Figure 4.13: State Transition Probability Matrix - Loughborough Mail Room Cycle (12ms⁻¹) In order to alleviate this problem, the transitional probabilities for states which were not reached can be extrapolated from the data available. It has been found that the most effective method is to interpolate the data where possible and use result of the nearest available previous acceleration when extrapolation is required.

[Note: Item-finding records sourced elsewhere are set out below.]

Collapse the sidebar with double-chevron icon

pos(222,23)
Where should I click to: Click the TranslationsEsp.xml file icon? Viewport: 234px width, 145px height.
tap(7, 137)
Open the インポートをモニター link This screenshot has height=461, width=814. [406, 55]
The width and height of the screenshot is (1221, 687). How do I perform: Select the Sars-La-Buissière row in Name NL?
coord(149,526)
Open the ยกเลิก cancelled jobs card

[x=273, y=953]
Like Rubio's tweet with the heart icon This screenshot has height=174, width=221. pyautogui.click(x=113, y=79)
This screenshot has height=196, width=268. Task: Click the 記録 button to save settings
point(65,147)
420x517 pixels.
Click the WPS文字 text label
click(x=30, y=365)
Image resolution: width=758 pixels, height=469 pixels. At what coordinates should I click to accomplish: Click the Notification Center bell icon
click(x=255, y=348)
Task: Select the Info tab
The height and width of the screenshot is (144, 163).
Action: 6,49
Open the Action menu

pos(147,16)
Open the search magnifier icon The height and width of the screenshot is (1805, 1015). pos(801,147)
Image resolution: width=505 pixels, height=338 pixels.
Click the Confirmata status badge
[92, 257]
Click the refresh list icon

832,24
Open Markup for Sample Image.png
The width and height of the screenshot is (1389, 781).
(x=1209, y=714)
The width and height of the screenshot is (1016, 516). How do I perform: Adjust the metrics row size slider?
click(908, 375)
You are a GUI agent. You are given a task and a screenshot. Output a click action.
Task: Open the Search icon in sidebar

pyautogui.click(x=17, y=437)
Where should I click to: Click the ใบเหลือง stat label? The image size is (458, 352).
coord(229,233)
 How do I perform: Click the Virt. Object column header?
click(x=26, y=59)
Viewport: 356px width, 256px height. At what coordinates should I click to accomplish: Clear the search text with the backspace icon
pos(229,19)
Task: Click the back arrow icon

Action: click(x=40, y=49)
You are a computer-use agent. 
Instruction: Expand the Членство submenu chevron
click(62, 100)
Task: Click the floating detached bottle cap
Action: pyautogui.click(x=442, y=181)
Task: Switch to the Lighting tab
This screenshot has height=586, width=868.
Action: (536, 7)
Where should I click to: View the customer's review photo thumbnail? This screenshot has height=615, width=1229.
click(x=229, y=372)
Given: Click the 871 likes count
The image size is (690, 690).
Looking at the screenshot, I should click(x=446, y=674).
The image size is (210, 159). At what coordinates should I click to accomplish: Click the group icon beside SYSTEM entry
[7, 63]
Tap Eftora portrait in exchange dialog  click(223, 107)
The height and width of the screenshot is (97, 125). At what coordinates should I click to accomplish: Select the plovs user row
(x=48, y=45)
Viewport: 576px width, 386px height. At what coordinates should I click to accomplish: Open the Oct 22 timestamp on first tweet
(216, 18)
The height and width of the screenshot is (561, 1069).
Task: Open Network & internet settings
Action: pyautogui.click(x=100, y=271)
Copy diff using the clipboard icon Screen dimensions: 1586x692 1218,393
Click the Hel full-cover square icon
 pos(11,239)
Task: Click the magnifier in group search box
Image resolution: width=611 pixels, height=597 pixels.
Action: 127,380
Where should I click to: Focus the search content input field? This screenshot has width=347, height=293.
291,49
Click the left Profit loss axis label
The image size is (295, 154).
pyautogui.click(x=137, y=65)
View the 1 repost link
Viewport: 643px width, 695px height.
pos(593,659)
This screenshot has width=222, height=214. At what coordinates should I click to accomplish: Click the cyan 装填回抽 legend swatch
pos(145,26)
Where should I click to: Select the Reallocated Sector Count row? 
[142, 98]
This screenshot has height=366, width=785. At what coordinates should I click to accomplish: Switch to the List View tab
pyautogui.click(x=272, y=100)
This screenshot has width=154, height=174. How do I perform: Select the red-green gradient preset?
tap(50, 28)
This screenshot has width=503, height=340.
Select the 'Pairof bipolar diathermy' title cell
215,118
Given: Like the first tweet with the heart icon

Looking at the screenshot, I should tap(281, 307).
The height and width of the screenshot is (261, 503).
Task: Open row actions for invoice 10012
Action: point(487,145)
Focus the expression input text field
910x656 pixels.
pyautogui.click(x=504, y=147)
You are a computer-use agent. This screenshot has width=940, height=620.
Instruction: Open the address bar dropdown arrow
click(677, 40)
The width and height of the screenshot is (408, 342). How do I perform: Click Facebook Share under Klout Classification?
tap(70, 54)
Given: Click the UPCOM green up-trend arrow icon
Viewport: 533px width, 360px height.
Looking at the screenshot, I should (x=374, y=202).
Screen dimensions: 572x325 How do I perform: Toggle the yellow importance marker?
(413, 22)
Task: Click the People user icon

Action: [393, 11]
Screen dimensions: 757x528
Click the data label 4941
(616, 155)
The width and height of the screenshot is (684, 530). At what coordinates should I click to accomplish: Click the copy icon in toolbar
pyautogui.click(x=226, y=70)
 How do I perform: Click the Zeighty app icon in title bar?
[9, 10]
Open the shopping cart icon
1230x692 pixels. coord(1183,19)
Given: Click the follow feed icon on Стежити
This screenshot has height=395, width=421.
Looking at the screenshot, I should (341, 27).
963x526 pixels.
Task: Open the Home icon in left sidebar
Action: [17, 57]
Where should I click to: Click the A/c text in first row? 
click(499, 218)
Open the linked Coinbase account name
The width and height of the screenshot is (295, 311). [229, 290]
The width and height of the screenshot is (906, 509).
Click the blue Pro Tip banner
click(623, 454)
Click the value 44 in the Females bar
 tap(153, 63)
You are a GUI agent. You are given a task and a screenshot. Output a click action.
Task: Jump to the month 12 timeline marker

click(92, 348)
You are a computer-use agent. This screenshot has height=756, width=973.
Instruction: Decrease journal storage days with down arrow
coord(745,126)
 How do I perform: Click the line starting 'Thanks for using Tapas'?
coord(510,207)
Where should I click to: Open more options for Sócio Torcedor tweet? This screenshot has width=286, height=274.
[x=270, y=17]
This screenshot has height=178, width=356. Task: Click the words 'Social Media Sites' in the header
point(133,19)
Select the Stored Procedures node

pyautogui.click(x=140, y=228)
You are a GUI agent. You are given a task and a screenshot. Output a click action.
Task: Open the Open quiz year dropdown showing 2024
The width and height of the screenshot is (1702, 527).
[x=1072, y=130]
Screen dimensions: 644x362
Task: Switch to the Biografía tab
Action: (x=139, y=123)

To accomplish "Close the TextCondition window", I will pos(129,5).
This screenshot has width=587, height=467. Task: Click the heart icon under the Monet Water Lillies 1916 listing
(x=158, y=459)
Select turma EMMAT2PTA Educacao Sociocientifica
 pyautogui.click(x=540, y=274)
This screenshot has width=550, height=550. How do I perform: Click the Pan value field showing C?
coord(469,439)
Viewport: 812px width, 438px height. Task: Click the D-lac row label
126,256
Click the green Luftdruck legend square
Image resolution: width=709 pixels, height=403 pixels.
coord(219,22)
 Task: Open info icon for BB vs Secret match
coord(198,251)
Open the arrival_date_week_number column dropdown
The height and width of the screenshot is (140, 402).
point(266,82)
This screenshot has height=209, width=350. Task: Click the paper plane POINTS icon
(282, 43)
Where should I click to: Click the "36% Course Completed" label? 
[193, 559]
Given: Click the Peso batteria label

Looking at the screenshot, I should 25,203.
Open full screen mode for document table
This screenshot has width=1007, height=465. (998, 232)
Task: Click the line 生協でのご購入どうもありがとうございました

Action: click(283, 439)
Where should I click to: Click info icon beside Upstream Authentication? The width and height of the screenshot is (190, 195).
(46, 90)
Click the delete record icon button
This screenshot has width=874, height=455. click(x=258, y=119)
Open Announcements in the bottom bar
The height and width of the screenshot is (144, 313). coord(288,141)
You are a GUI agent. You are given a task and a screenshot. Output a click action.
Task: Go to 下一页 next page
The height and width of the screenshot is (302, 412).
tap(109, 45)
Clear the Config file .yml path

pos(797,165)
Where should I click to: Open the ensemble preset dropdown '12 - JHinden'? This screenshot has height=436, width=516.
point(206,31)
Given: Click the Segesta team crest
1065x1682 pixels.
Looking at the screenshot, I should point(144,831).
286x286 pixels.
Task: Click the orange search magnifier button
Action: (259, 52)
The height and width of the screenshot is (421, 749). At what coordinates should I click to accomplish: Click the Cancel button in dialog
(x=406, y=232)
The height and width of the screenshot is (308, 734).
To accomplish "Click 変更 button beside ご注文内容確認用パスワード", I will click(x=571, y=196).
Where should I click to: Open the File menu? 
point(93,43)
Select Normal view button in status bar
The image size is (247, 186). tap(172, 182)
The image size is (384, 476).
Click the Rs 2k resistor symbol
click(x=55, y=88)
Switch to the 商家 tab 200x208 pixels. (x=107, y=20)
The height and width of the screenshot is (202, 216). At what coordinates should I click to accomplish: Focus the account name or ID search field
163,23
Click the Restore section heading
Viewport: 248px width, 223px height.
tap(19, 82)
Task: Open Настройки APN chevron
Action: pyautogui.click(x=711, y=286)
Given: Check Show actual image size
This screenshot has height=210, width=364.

This results in an overall transitional probability as seen in Figure 4.13. In this case, there was no data available for an initial speed of 12ms⁻¹ and an initial acceleration of 3ms⁻². Therefore, the transitional probabilities for an acceleration of 2ms⁻² have been used. It can be seen that the tendency is for the subsequent acceleration to reduce to 1ms⁻², effectively moving the state of the vehicle away from its limits and therefore reducing the effect of the problem.

Estimating the likely response of the vehicle in undefined states also helps to improve the robustness of the controller. In an ideal situation, the logged data used to generate the Markov model will perfectly define the likely response of the vehicle from every possible initial state. However, in reality, this is very difficult to achieve and would require several hundreds, if not thousands of hours of logged data. As more data are obtained, the likeli-hood of this occurring becomes smaller; however, there is always a small possibility that the vehicle could enter a state which was not encountered during testing. Given a reasonable estimation the likely response of the vehicle, the resultant strategy should make a sensible decision.